After spending 80 hours playing Cyberpunk 2077, I can confidently say that I was disappointed with the way the game handled its LGBTQ+ relationships. It was clear that you can pursue romances with straight, gay and lesbian characters, and it was great to be able to become intimate with characters male and female, cis and trans, but on the whole it seemed like I was the only bisexual person in all of Night City.
Even with more LGBTQ+ characters and narratives being featured in entertainment, we are still a long way off seeing a higher balance of diverse queer characters in video games, including bisexual people.
Some noticeable bisexual characters include Chloe Price from Life is Strange and Mae from Night in the Woods, but most of the popular bisexual characters tend to appear in games where player choice and branching narratives are common trends, giving the player freedom on who they want to romance regardless of their gender-identity. And this leads to my main issue with bisexual representation in games.
If a male player character romances a female character, that player may likely assume that NPC is straight, whereas if a female player character romances a female character, there may be the likely assumption that that NPC is a lesbian. The question of whether this character is bisexual isn’t questioned unless the game makes their sexuality explicitly clear.
This is reflective of the real world, where as a cisgender man in a relationship with a woman, everyone assumes I am straight. The fact that some characters can be romanced regardless of gender doesn’t explicitly mean the character is bisexual, and instead places the burden on the player to project their bisexuality onto the player character themself and onto the non-playable character’s sexuality too, thus denying them a sense of agency in their identity.
So many characters’ sexuality is often debated amongst fans as games don’t make it clear, with developers and writers using social media to make a character canonically bisexual or to explain their bisexuality. Examples of this include Loba from Apex Legends, Axton from Borderlands, or Wiggle from the recently-released Bugsnax.
Why couldn’t have this been explained or explored within the game itself? Why should I have to scroll through Twitter to feel represented by a game when straight gamers can relate to a character’s sexuality by simply playing the game? As queer gamers, we are still being denied characters that could explicitly be out of the closet but do not show any of that representation in-game.
As for games that do weave LGBTQ+ viewpoints into their narratives in detail, Dontnod Entertainment’s episodic adventure Tell Me Why didn’t just feature a transgender character, but trans topics and issues are an imperative aspect of the story and, in effect, the whole game.
Similarly, The Last of Us Part II featured a new key character called Lev, who has a huge arc surrounding his transition and the trauma associated with such a journey. While the character’s role in the story was criticised by trans critics for a variety of reasons, he also became a beacon of success for others, with Julie Muncy from The Washington Post writing “terrible, terrible things happen to Lev, but even so his role in the story is, paradoxically, one of hope and optimism.”

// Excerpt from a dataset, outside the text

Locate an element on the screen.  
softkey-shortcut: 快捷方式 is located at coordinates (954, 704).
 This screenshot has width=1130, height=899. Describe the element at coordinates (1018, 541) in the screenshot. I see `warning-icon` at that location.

Again, it feels impossible to recall a game that actually explores a character’s bisexuality in detail, that has weight and feels important to the overall narrative. Like Tell Me Why, I hope to see a game where bisexuality is the story, and not just an unexplored character trait or a tacked on choice for player characters.
At the end of the day, the whole gaming industry needs to incorporate more meaningful LGBTQ+ representation both in their games and in the teams that make them. With bisexuality, it seems that developers are content with giving players a choice on romancing whoever they want, and calling it a day. There is already a lack of significant queer representation across all media, but the games industry could do so much better by designing narratives explicitly around bisexuality and tackling perceptions and issues around it.
Although we don’t always have to label a character’s sexuality, I want to see games that are unapologetically bisexual. I’m tired of scrolling through Reddit and Twitter feeds with people debating whether a character is pansexual or bisexual, just for the developers to eventually reveal they don’t know either (much like Greg Kasavin did with Hades). Let’s start seeing interactive stories that take bisexuality, and all other sexual orientations and identities, seriously.